VULVARICOSITY: FEATURES OF DIAGNOSIS AND TREATMENT IN PATIENTS WITH VARICOSE VEINS AND PREGNANT WOMEN
Keywords:
vulvar varicosity, pregnancy, pelvic venous disorder, diagnosis, treatment, phlebectomyAbstract
Introduction: Vulvar varicose veins (VV) represent a form of venous pathology often associated with pelvic varicose disease (PVD) and pregnancy. VV may cause discomfort, swelling, cosmetic issues, and even complications like thrombophlebitis. Accurate diagnosis and tailored treatment are essential for effective patient management.
Methods: A total of 101 women were examined, including 61 patients with PVD and VV, and 40 pregnant women with VV. Diagnostic methods included clinical examination, duplex ultrasound, multislice CT, ovarian vein phlebography, and emission CT. Venous anatomy and reflux severity were assessed. Treatments involved surgery (phlebectomy, gonadal vein resection, sclerotherapy) and conservative therapy (venotonics, compression hosiery, topical agents).
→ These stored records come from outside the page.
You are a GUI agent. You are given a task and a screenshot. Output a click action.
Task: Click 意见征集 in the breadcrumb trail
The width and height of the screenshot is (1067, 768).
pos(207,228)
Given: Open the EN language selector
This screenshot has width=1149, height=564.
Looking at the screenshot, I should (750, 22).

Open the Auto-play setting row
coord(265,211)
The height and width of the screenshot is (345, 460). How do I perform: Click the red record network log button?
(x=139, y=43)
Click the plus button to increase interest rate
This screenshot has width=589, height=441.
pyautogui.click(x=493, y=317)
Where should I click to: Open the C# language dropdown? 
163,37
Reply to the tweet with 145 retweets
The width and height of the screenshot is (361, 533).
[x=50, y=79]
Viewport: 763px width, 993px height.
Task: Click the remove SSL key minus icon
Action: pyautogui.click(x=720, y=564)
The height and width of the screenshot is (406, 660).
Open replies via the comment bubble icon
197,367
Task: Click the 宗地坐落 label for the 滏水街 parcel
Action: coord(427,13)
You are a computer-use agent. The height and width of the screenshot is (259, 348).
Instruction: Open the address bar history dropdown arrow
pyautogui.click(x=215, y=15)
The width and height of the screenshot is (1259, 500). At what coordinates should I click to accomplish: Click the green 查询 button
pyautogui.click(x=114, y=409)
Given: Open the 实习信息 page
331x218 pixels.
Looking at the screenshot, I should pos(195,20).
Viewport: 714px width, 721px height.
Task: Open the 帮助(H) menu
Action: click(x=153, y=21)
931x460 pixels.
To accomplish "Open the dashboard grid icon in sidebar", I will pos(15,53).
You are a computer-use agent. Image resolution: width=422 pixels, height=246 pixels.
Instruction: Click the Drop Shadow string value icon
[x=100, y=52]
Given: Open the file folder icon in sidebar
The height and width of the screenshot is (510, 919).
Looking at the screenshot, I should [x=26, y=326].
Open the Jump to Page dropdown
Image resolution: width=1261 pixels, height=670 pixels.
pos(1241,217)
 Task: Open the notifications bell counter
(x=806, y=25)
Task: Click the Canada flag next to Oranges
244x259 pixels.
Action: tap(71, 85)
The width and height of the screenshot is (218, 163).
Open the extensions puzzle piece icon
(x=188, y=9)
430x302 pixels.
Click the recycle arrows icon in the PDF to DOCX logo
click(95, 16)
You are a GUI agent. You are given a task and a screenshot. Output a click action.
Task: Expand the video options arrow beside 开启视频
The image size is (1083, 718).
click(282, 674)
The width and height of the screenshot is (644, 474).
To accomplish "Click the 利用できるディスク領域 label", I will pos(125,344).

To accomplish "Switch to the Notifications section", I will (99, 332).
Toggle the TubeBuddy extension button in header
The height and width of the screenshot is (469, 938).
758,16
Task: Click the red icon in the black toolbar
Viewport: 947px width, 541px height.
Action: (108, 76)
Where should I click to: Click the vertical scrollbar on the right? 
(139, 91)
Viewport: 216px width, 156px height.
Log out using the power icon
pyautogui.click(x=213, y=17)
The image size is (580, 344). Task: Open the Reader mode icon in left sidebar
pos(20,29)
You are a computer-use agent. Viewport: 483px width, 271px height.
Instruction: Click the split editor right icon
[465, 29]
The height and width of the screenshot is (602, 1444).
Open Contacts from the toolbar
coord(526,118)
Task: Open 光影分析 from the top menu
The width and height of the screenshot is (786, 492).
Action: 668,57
Results: In the PVD group, VV was associated with less frequent pelvic pain (31%) and more frequent gonadal/pelvic vein reflux. In pregnant women, VV had a systemic pattern with frequent involvement of the external pudendal vein. Sclerotherapy was effective for isolated VV (<6 mm), while surgical treatment was indicated for pelvic venous reflux. After delivery, 80% of pregnant patients experienced spontaneous regression of VV. Duplex ultrasound proved highly effective in diagnostic planning.
Discussion: Different forms of VV require individualized treatment strategies: surgical treatment is suitable for PVD cases, while conservative therapy is preferred during pregnancy. Modern imaging modalities help precisely evaluate venous anatomy and inform optimal therapeutic decisions.